TASK TO COMPLETE: What lines in the records below contain the string "agent"? Copy every one.

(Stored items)
--*--
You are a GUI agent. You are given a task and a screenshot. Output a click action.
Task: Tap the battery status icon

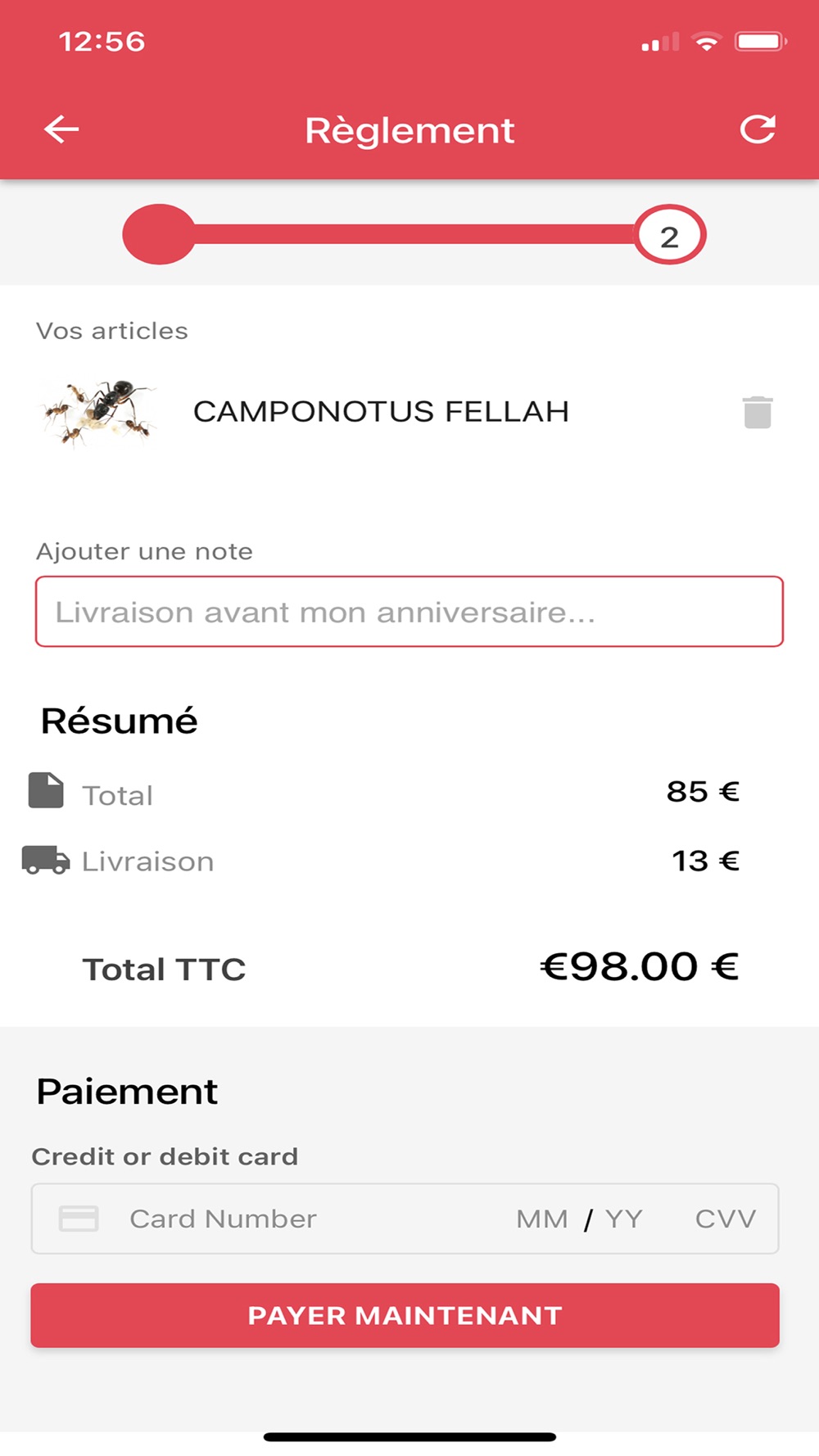[x=761, y=42]

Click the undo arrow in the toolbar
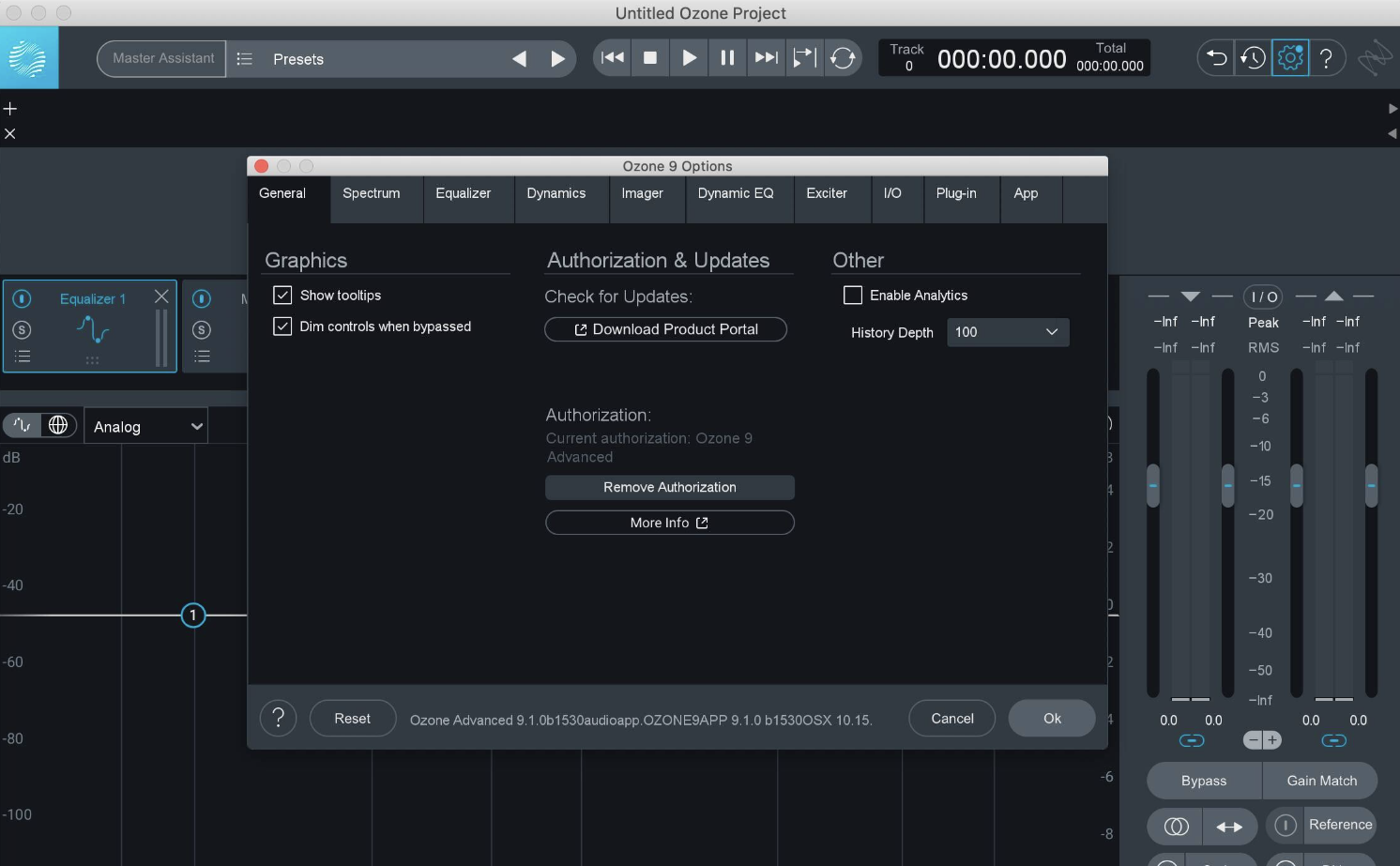pyautogui.click(x=1215, y=57)
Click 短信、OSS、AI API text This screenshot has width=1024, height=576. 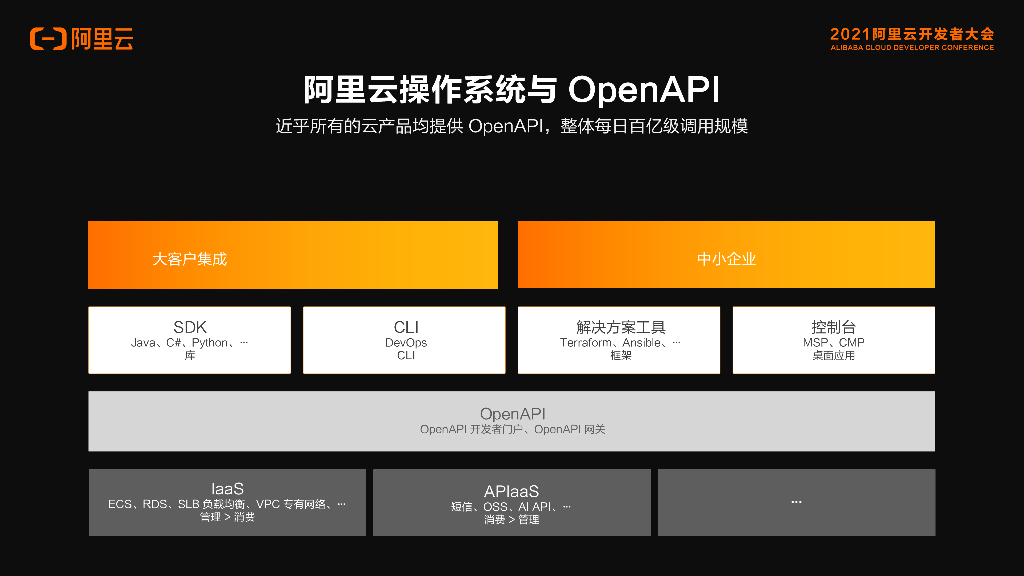[x=511, y=507]
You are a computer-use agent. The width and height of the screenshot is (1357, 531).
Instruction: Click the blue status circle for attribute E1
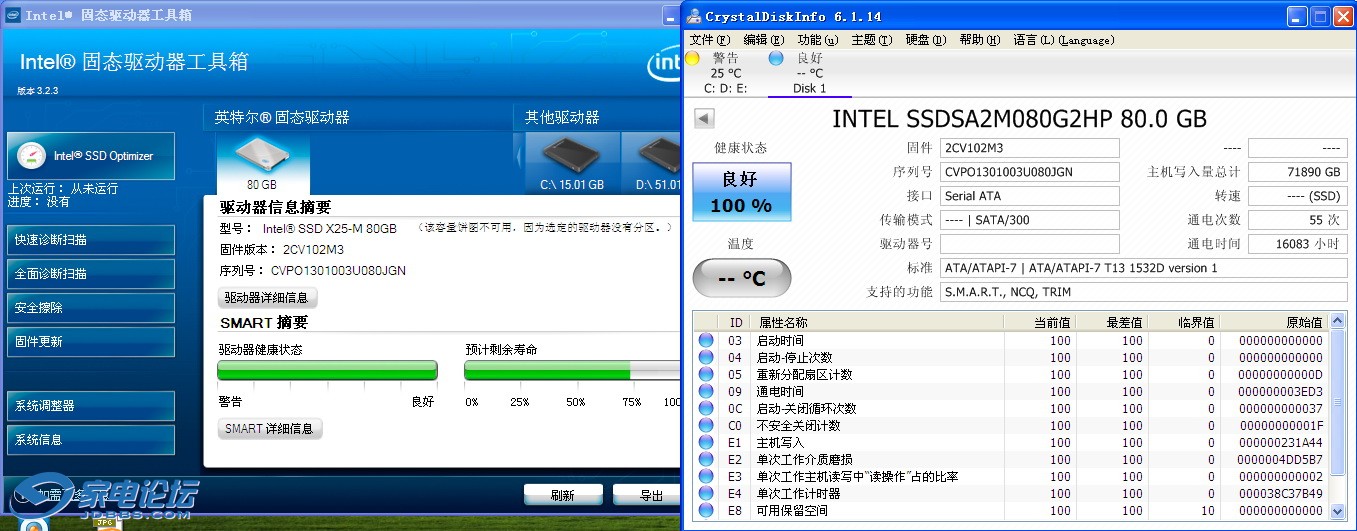click(x=706, y=442)
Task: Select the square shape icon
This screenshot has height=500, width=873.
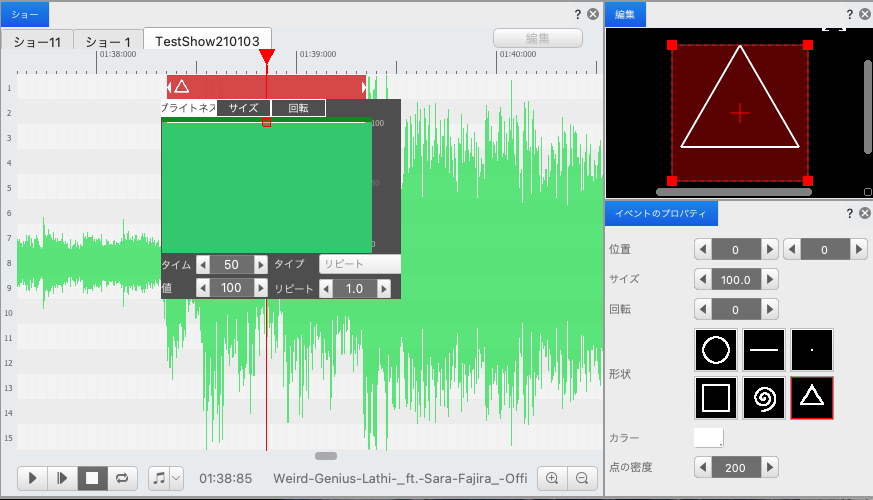Action: click(x=715, y=398)
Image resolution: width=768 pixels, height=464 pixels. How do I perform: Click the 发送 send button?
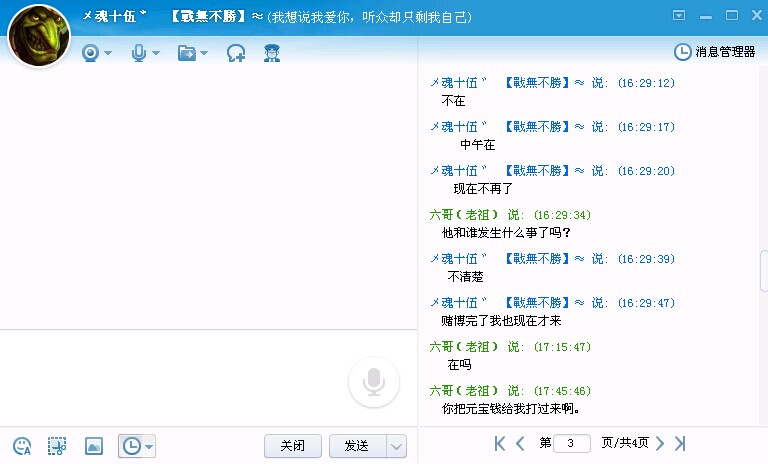click(357, 446)
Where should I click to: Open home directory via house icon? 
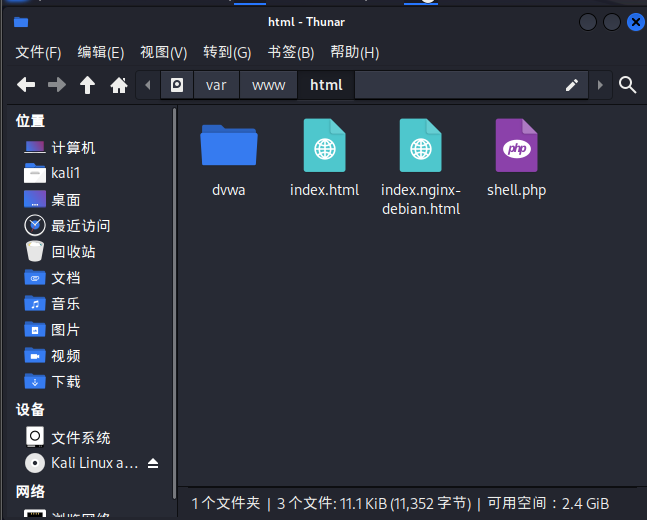[x=118, y=85]
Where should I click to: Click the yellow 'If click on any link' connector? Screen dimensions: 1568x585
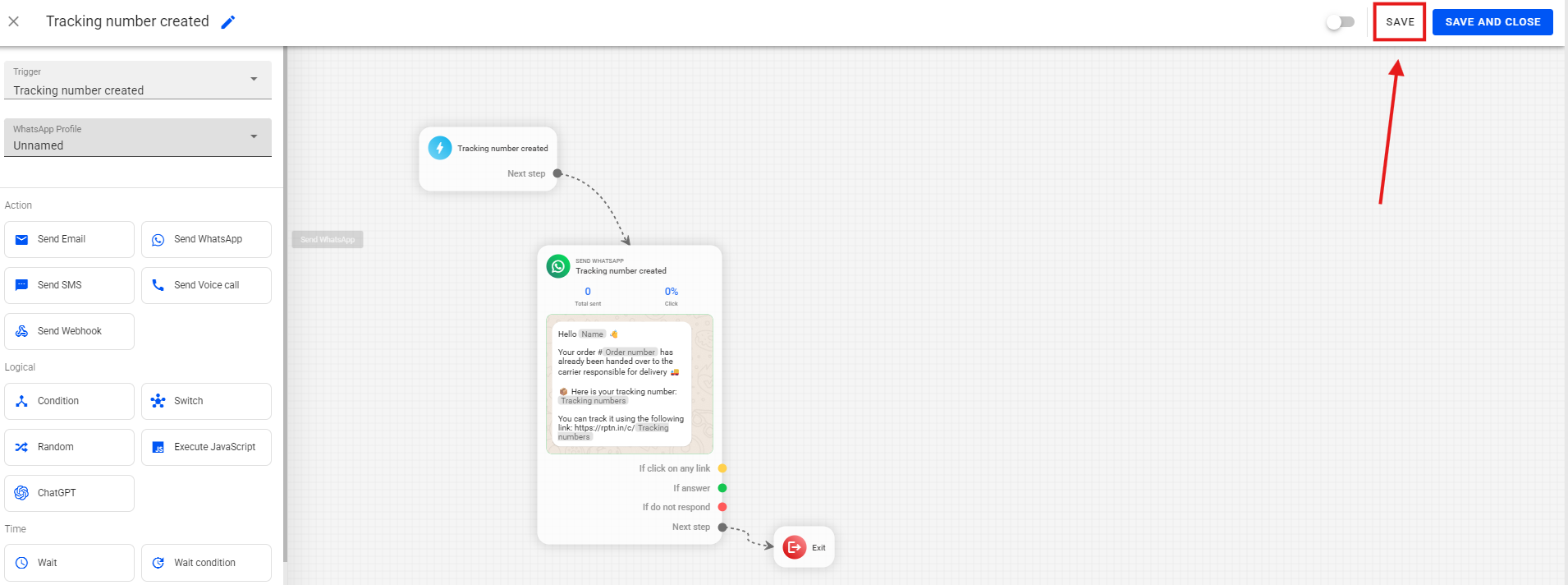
--*--
YOUR SOLUTION:
You are a GUI agent. You are given a task and a screenshot. Output a click action.
You are a computer-use agent. The width and height of the screenshot is (1357, 531).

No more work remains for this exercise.